Search and django CMS

If you already have a background in django CMS and are coming from the 3.x days, you may be familiar with the package aldryn-search which was the recommended way for setting up search inside your django CMS project. However, with the deprecation of it and the new versioning primitives in django CMS 4.x being incompatible with it, you may wonder where to go from here.

To keep it simple, you can install an external package that handles implementing the search index for you. There are multiple options, such as

The idea is that we implement the search index just as we would for normal Django models, e.g. use an external library to handle the indexing (django-haystack in the above examples) and just implement the logic that builds the querysets and filters the languages depending on what index is currently active. django-haystack exposes many helpful utilities for interacting with the indexes and return the appropriate results for indexing.

To get an idea on how this works, feel free to look at the code of the above projects. A very simple index could look something like this:

from cms.models import PageContent
from django.db import models
from haystack import indexes


class PageContentIndex(indexes.SearchIndex, indexes.Indexable):
    text = indexes.CharField(document=True, use_template=False)
    title = indexes.CharField(indexed=False, stored=True)
    url = indexes.CharField(indexed=False, stored=True)

    def get_model(self):
        return PageContent

    def index_queryset(self, using=None) -> models.QuerySet:
        return self.get_model().objects.filter(language=using)

    def prepare(self, instance: PageContent) -> dict:
      self.prepared_data = super().prepare(instance)
      self.prepared_data["url"] = instance.page.get_absolute_url()
      self.prepared_data["title"] = instance.title
      self.prepared_data["text"] = (
        self.prepared_data["title"] + (instance.meta_description or "")
      )
      return self.prepared_data

Hint

Your index should be placed inside a search_indexes.py in one of your INSTALLED_APPS!

The above snippet uses the standard text field that is recommended by django-haystack to store all the indexable content. There is also a separate field for the title because you may want to display it as a heading in your search result, and a field for the URL so you can link to the pages.

The indexed content here is not using a template (which is one of the options to compose fields into an indexable field) but rather concatenates it manually using the prepare method which gets called by django-haystack to prepare data before the indexing starts.
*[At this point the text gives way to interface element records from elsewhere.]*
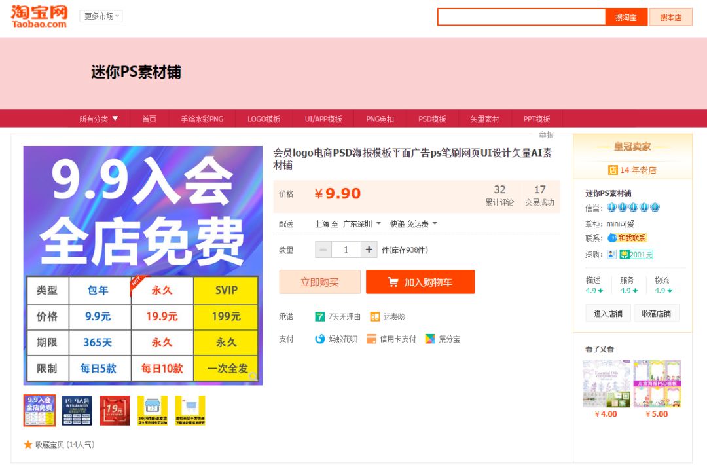Select the red 19元 product thumbnail
The image size is (707, 465).
115,410
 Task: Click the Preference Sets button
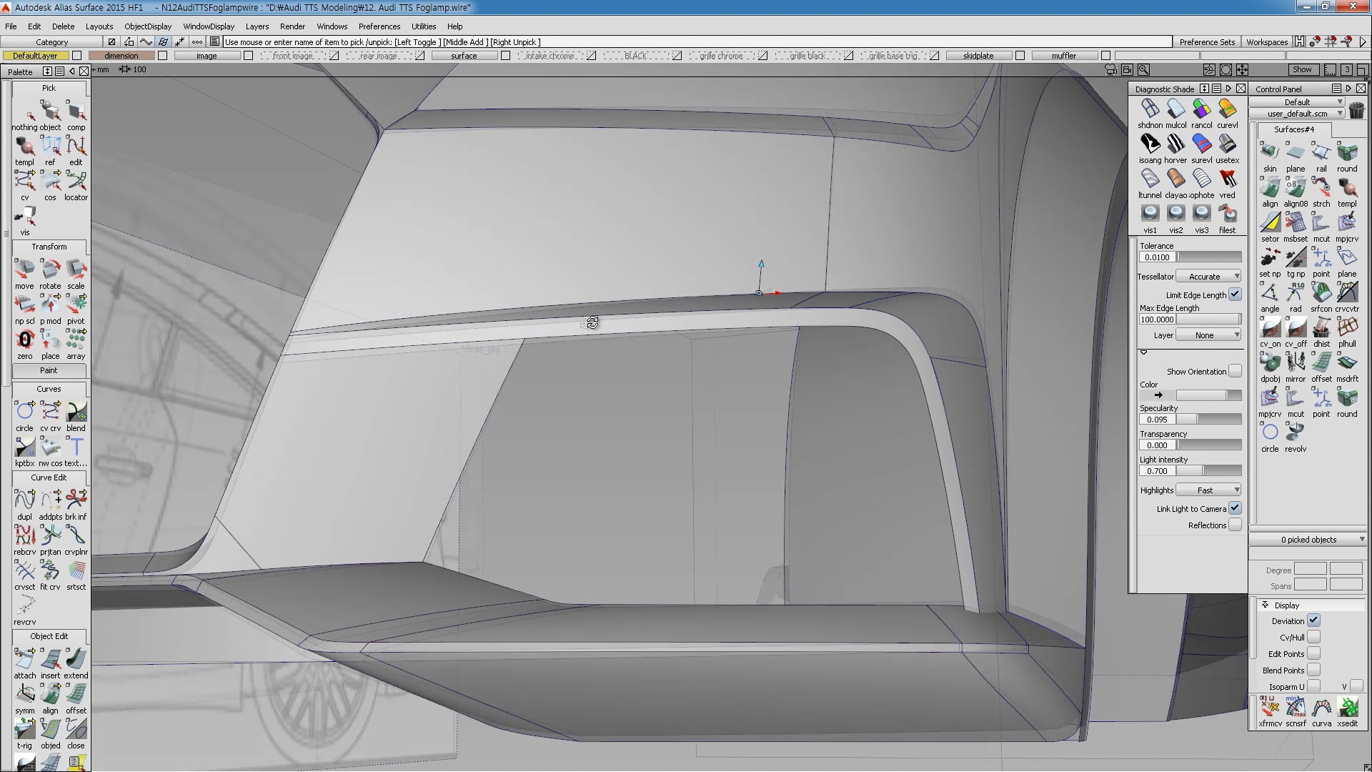pos(1207,42)
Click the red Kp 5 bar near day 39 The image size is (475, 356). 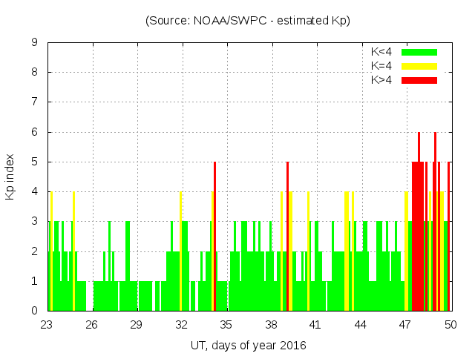(x=287, y=237)
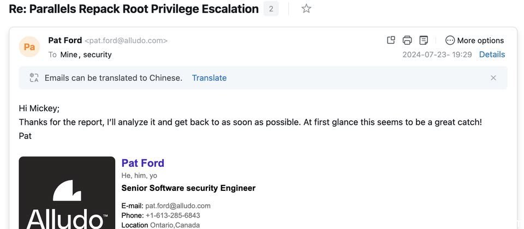Expand the thread message count badge

(x=271, y=9)

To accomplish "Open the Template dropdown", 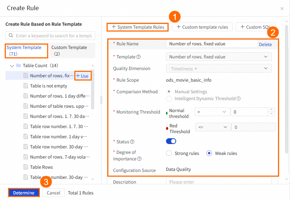I will tap(219, 57).
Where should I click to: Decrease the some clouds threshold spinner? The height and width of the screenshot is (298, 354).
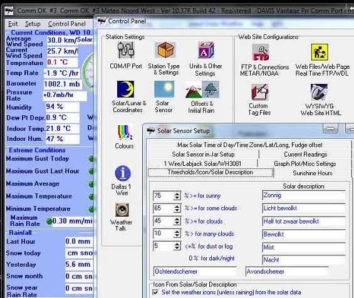point(177,211)
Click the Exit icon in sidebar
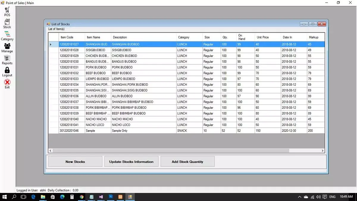This screenshot has width=357, height=201. (x=7, y=83)
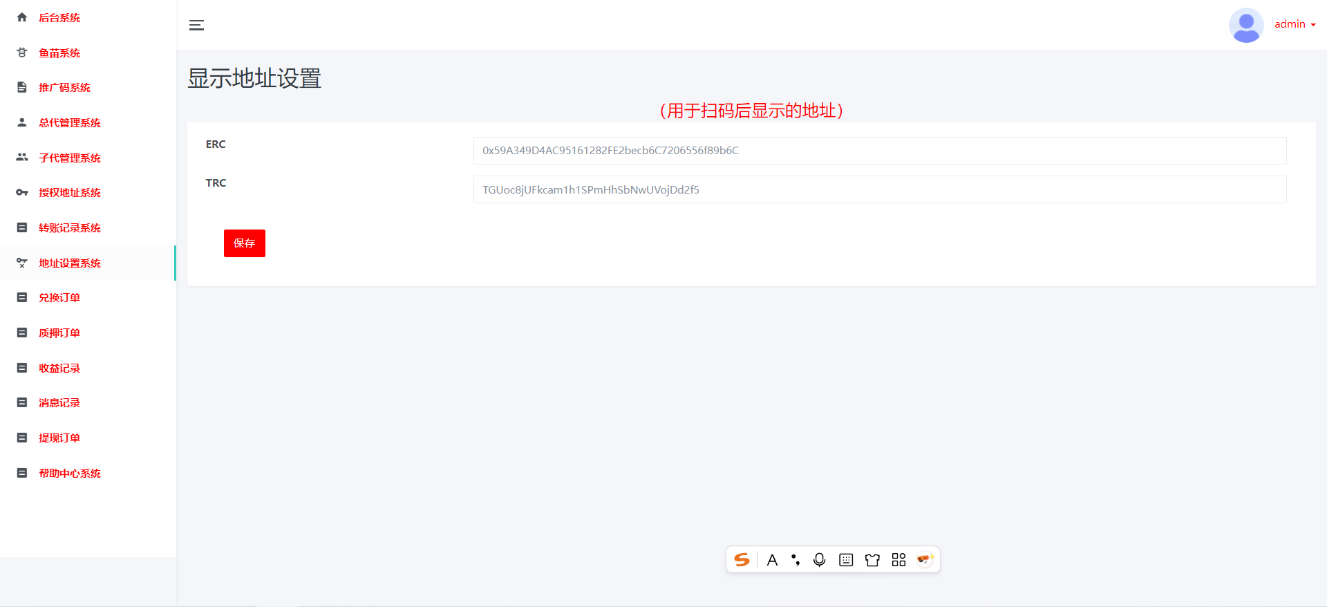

As you can see in the index_queryset method, we only return those PageContent instances that are published and have a language matching the currently used Haystack connection key.

The PageContent then get passed into the prepare method one by one, so we can use the instance.page attribute to get the page meta description and use it as indexable text as well as the title of the current PageContent version.

Finally, you need to set your HAYSTACK_CONNECTIONS to contain a default key as well as any language that you want to be indexed as additional keys. You could also use different backends for your languages as well, this is up to you and how you want to configure your haystack installation. An example could look somewhat like this:

...

HAYSTACK_CONNECTIONS = {
  'default': {
        "ENGINE": "haystack.backends.whoosh_backend.WhooshEngine",
        "PATH": os.path.join(ROOT_DIR, "search_index", "whoosh_index_default"),
  },
  "en": {
      "ENGINE": "haystack.backends.whoosh_backend.WhooshEngine",
      "PATH": os.path.join(ROOT_DIR, "search_index", "whoosh_index_en"),
  },
  "de": {
      "ENGINE": "haystack.backends.whoosh_backend.WhooshEngine",
      "PATH": os.path.join(ROOT_DIR, "search_index", "whoosh_index_de"),
  }
}

...

Hint

This should be configured in your projects settings.py!

Now run python manage.py rebuild_index to start building your index. Depending on what backend you chose you should now see your index at the configured location.

You can inspect your index using a SearchQuerySet:

from haystack.query import SearchQuerySet

qs = SearchQuerySet(using="<your haystack connection alias / language key>")
for result in qs.all():
  print(result.text)

Now it’s up to you to add custom indexes to your own models, build views for your SearchQuerySet to implement a search form and much more.